Labour’s response to the Bill of Rights Commission and the spat over the HRA has been low key. Commenting on the fact that Liberal Democrat and Conservative Ministers have publicly expressed disagreement about the future of the Human Rights Act, Sadiq Khan MP, Labour’s Shadow Justice Secretary, said: “Government policy is a shambles” (presumably he struggles with the concept that Ministers of different parties in coalition might express opinions at their party conferences, which might not be Government policy). He then goes on to basically re-hash Clegg’s quote:

British lawyers in Churchill’s Government drafted Europe’s human rights laws. The Human Rights Act reaffirms the moral standards that Britain calls for and provides leadership on across the world. We should be proud of this, not ashamed.

Meanwhile, at the Home Office, Theresa May is tinkering according to The Daily Telegraph, by promising at her party conference that rules will be “rewritten to stop foreign criminals and terrorists using the Human Rights Act to remain in Britain”:

“Mrs May will announce today that immigration rules will be rewritten to set out explicit exemptions which would allow deportation regardless of family. The new rules will direct the courts to give greater weight to sections of the ECHR which allow exceptions to be made.

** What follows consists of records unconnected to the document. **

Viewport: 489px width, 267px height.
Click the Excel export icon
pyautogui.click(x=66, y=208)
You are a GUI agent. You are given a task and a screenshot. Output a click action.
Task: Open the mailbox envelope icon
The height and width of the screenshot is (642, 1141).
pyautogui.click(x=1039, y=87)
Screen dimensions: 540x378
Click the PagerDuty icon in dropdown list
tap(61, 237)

Clause Two of the article permits exceptions that are “necessary in a democratic society in the interests of national security, public safety or the economic well-being of the country”. Mrs May will say that the courts should consider that a range of factors outweigh a foreigner’s right to a family life. Such factors will include criminal offences, breaches of immigration rules and relying on welfare benefits for income and housing.”

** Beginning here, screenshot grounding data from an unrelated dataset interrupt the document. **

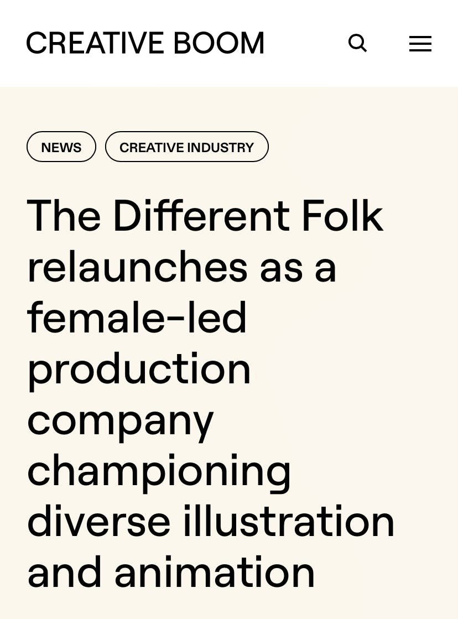Viewport: 458px width, 619px height.
Task: Click "and animation" at the headline end
Action: pos(171,573)
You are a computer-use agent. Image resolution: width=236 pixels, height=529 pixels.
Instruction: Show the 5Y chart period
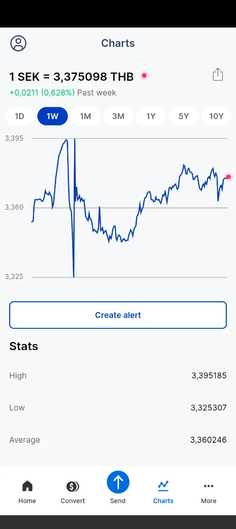[184, 116]
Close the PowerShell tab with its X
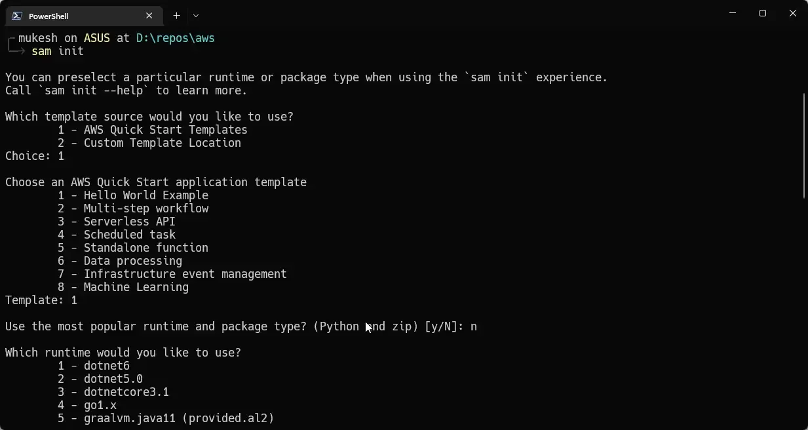The height and width of the screenshot is (430, 808). click(x=149, y=15)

Update: Here is that Theresa May speech in full.

Update II: May’s speech has highlighted potential splits in the Conservative party on the issue of the HRA/ECHR.

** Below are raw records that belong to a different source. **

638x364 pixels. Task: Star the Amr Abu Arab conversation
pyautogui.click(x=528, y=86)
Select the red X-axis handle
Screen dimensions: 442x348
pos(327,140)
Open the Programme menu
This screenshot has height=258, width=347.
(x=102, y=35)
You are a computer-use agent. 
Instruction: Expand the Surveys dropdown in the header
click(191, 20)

It would remain to be seen whether this legislative change would have any effect in practice, if there were contrary Strasbourg jurisprudence. But as Hugh Tomlinson QC explained on this blog in January 2010:

“Section 2 of the Human Rights Act 1998, requires a court to “take into account” any judgment of the Court of Human Rights in determining any question to which such judgment is relevant. This is clearly not a mandatory requirement: the [courts are] not, in any sense, “bound” by decisions of the Court of Human Rights.”

The UK Supreme Court in the 2010 decision in Horncastle provides:

“There will, however, be rare occasions where the domestic court has concerns as to whether a decision of the Strasbourg court sufficiently appreciates or accommodates particular aspects of our domestic process.  In such circumstances, it is open to the domestic court to decline to follow the Strasbourg decision, giving reasons for adopting this course.”

Over at the UK Human Rights Blog, Adam Wagner sums it up by saying: “There is plenty of nonsense out there about the Human Rights Act.”

He feels that the Act will probably repealed but that:

“The key thing about the Commission on a Bill of Rights is that it is not permitted by its terms of reference to recommend withdrawal from the ECHR. At the moment we have a Human Rights Act, which incorporates the ECHR into UK law. Any Bill of Rights would have to be a ‘Human Rights Act plus‘, as thanks to the Coalition Agreement, it cannot be a ‘Human Rights Act minus‘. Put another way, the exterior may change but the ECHR engine will remain. So any UK Bill of Rights will be a bit like an updated Ford Fiesta; a new look and a few new features, but essentially the same car.”

So there you have it, in summary:

Cameron: “I want to scrap the Human Rights Act but Clegg won’t let me.”

Clegg: “There is no human right to fried chicken.”

May: “We all know the stories about the Human Rights Act . . . the illegal immigrant who cannot be deported because – and I am not making this up – he had pet a cat. [Except, of course, she is].

Wagner: “Any UK Bill of Rights will be a bit like an updated Ford Fiesta.”